EXERCISE GOAL: Copy the listing below word for word, omitting the pictures.

*** GIVEN DATA

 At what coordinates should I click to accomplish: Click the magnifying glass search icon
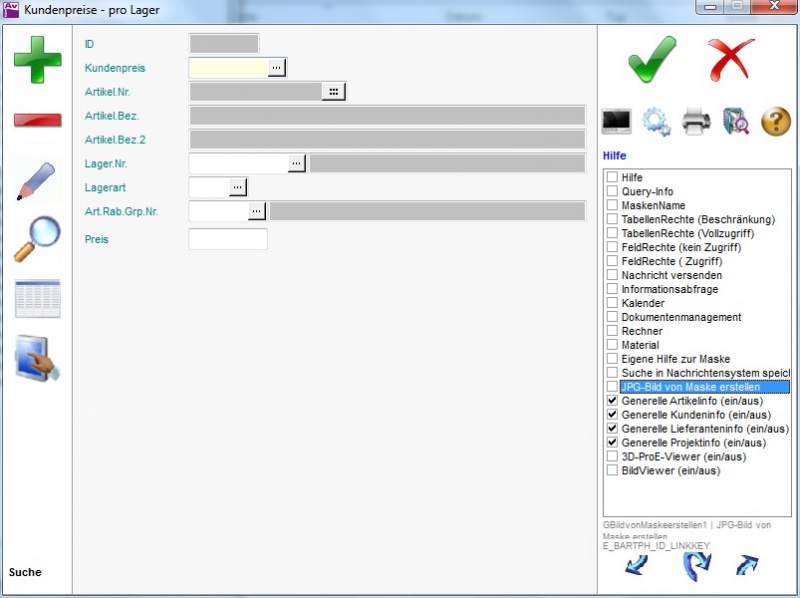pos(37,240)
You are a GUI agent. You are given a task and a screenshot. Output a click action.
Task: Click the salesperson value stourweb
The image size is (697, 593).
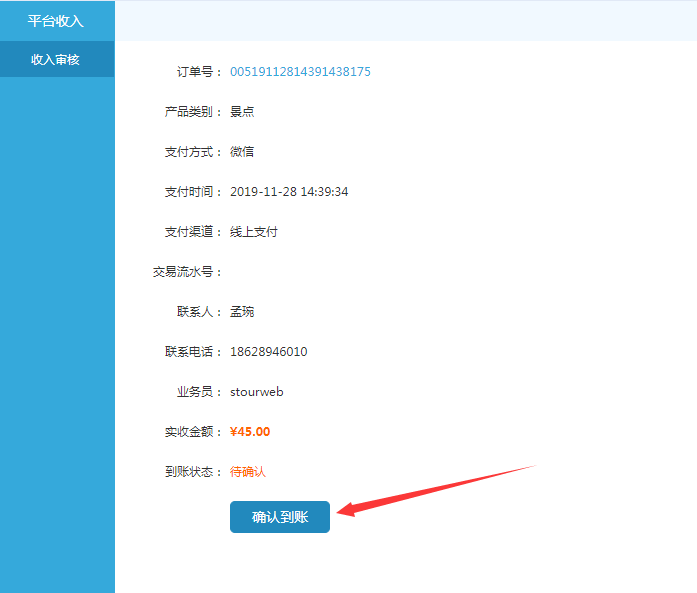[257, 392]
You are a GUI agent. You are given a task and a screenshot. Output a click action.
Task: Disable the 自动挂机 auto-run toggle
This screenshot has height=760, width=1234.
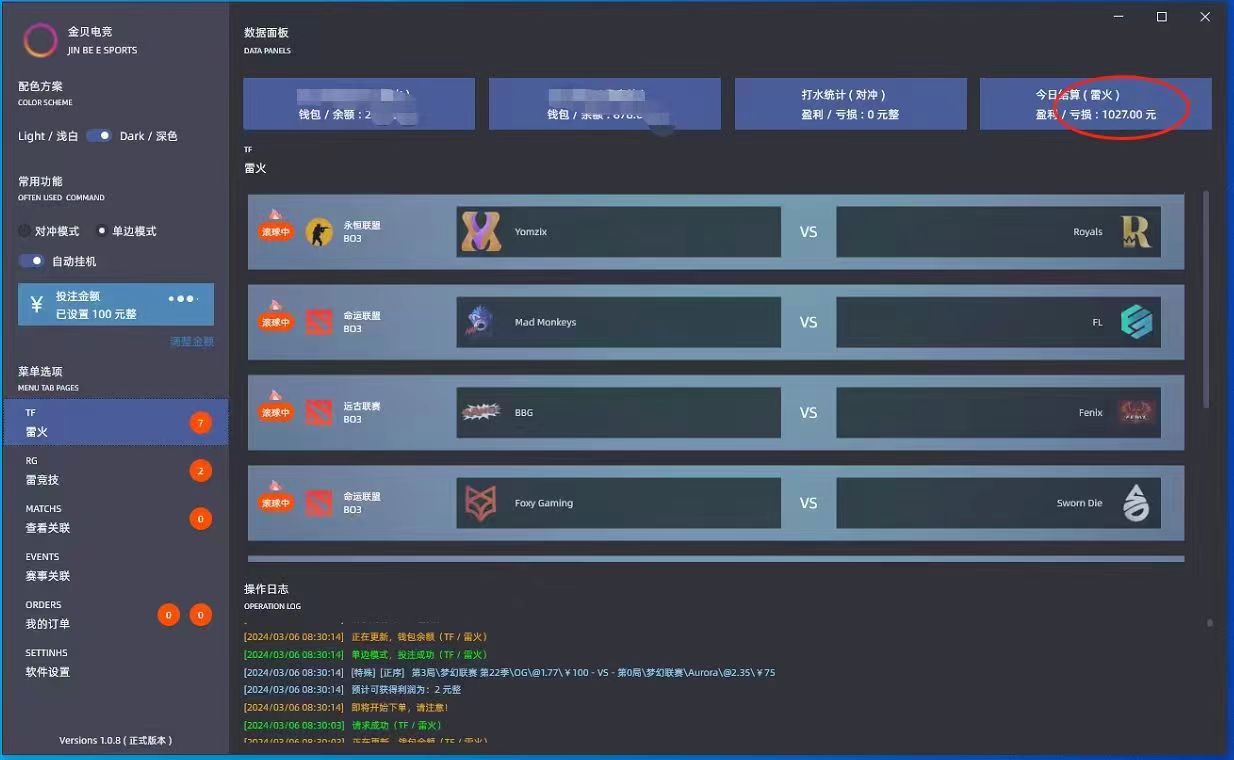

******

EXERCISE OUTPUT:
 At what coordinates should I click to accomplish: Click the magnifying glass search icon
pos(37,240)
You are a GUI agent. You are given a task and a screenshot. Output a click action.
Task: Click the salesperson value stourweb
The image size is (697, 593).
[257, 392]
You are a GUI agent. You are given a task and a screenshot. Output a click action.
Task: Disable the 自动挂机 auto-run toggle
This screenshot has height=760, width=1234.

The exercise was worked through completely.